Data analytics companies will help farmers understand what’s happening on a local level, predict outcomes, and suggest interventions. Partnerships and visibility into multiple farms will let them collate information from across the industry. Typically cloud-based, these companies can then position analytics about individual farmers’ crops and decisions on improving efficiency and productivity into the context of the wider industry. This macro-level data will be invaluable for farm suppliers by, for example, identifying the need for more raw materials, finance, insurance, or new equipment.
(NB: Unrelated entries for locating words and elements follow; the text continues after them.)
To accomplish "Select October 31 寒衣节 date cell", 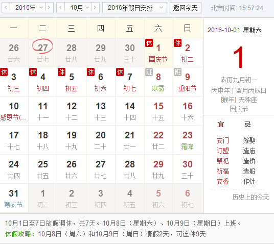I will [14, 198].
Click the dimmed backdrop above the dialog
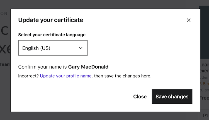Viewport: 209px width, 120px height. pos(105,4)
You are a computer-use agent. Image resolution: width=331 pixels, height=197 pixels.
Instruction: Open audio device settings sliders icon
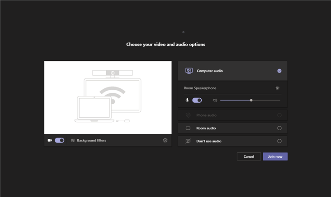pyautogui.click(x=277, y=88)
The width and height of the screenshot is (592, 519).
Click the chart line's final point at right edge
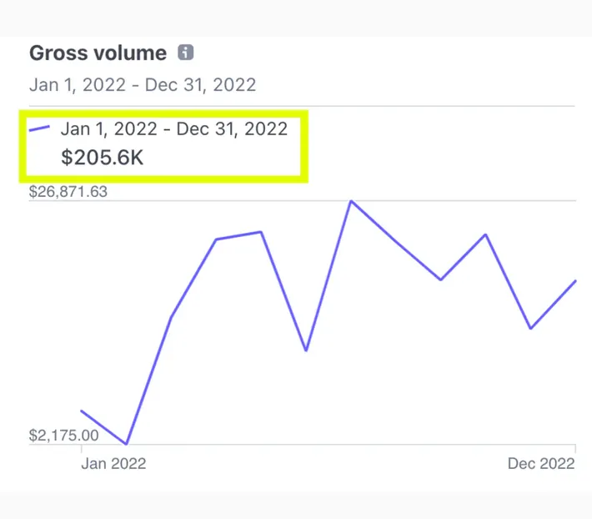pyautogui.click(x=575, y=281)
Systems integrators and outsourcing providers will have a significant role to play in bringing together the various systems needed to develop smart farms, which will especially benefit the largest farms, particularly those run on an international scale. These companies will often be the primary contractor that stitches together disparate sets of smart farm applications to create fully interconnected smart agriculture ecosystems. Smaller value-added resellers will have a role to play too – providing a channel to market to smaller farming businesses.
Connecting the dots
Connected farming will disrupt the farming industry. The tech is here now, and can be deployed to instantly improve efficiency, environmental impact, yield and crop quality, and profitability. As sensors become smaller and cheaper and as farmers realize the benefits of wirelessly connected crop management systems, smart farming will very quickly become the norm.
Telcos and enterprises have significant roles to play connecting the network and technological dots, and making smart farming accessible and attractive to all farmers regardless of scale. Agriculture can then move into an age where threats like water scarcity start to diminish in tandem with the amount of hunger facing the world.